There are two different fields we can utilize in the DataCite metadata to encode information about individuals that have been a part of, and should receive credit for, the software. The first is the Creator field, and the second is the Contributor field. The Creator field is what is typically thought of as the “author” field, and is typically thought of as the “author.” But for a large community project, what should this field in fact be, and how can we future proof it? I would strongly encourage this field to simply be the name of the project itself; rather than electing one or a set of representatives, it makes more sense to have it be a neutral, community-focused name. The Contributor field, on the other hand, provides a natural destination for everyone who deserves credit for having contributed. This is where we should put names.
But, this brings up odd issue that the contributors field is not thought of the same way as the creator field; does that mean that the DOI record won’t show up when a search is conducted for a person who is only listed under contributor? I don’t know. But I don’t think it’s an unreasonable hope. And it still leaves an open problem: this intentional attempt to flatten the hierarchy of contributions may dilute credit across the community. I feel that, right now, the benefits of doing so outweigh the drawbacks. And, we’re doing this manually, in collaboration with experts in the field of data curation. With the shifting ecosystem of credit and citation, this will provide us with the opportunity to collaborate, identify and potentially even migrate the DOI itself to a better or emerging environment or metadata standard.
From a personal perspective, I’m convinced this is the right way to go. It’s simply unworkable, immoral, and negligent not to more broadly distribute credit among the community members who have propelled yt to its current state.
It’s simply wrong not to take a new path, and it’s a wrongness that hurts some more than others. So let’s do it, or let’s figure something else out, but let’s not let things stay where they are.
Postscript: We Take a Few Steps Back
I wrote this post largely in isolation, following on discussions among a number of people from the community and the yt steering committee. After sharing it, and asking for feedback, the point was made to me that there’s a big distance between where we are as a community and where we want to be. And because of that, we need to compromise, and maybe hedge our bets a little bit.

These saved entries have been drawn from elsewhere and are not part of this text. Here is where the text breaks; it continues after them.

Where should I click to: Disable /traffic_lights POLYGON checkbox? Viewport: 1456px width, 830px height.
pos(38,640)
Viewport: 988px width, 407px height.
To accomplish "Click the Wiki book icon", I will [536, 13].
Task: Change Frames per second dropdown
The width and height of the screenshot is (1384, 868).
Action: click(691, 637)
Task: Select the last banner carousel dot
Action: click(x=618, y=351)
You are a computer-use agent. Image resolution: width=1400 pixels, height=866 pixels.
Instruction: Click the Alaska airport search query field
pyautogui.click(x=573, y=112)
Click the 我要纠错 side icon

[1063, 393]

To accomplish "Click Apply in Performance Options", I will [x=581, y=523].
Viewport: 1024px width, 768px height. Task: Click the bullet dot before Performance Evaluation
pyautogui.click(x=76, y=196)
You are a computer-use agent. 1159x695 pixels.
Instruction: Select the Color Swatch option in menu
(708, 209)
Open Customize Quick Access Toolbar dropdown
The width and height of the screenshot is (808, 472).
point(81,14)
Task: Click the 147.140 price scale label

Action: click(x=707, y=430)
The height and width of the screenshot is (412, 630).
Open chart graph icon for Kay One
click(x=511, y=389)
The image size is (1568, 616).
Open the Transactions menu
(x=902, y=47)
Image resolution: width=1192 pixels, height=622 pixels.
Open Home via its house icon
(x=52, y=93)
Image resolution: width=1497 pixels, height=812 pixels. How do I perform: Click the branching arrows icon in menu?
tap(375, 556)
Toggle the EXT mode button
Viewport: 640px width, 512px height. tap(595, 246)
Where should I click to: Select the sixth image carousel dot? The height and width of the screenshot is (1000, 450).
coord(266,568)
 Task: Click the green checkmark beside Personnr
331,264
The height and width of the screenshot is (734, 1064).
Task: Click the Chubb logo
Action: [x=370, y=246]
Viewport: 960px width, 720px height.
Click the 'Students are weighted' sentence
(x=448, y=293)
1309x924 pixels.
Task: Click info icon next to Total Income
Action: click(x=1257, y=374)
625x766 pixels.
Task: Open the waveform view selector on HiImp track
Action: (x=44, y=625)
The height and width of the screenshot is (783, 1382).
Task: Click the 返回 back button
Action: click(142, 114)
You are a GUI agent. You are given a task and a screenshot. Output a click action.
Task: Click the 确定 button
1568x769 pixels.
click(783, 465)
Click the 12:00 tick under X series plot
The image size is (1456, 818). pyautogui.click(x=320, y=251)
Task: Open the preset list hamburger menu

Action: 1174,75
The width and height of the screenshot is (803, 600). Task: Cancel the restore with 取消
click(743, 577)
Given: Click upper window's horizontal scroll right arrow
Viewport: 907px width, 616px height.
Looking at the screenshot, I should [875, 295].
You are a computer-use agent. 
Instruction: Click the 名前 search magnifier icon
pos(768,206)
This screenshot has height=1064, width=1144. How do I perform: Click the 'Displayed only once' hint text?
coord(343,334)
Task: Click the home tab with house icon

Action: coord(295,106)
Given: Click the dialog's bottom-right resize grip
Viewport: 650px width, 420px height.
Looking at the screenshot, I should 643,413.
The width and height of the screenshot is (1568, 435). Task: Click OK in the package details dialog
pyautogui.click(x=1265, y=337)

So we’re adding on a bullet point: we will be writing a new method paper, and reasonably soon, and as part of a transition, we’ll be requesting dual citations of the new method paper and of the software DOI. And then, once the technology has caught up (and it is likely to take longer than a standard postdoc job application cycle) we will revisit.
One of the harshest — and most useful — pieces of feedback I got was that the ideal that I pushed for in here is actually not really going to “get what we want,” which also included pointing out that it would be incredibly easy to “game.” That’s true. It’s not going to get what we want, and it will be very easy to “game,” but I think it’s still worth trying, so I want to keep that option open, and maybe even explore it.
But for now, on to the method paper!
Thanks to Britton Smith, Elizabeth Wickes, Daniel S. Katz, August Muench, Nathan Goldbaum, Carly Strasser and Heidi Imker for their comments, suggestions and guidance on a draft of this post.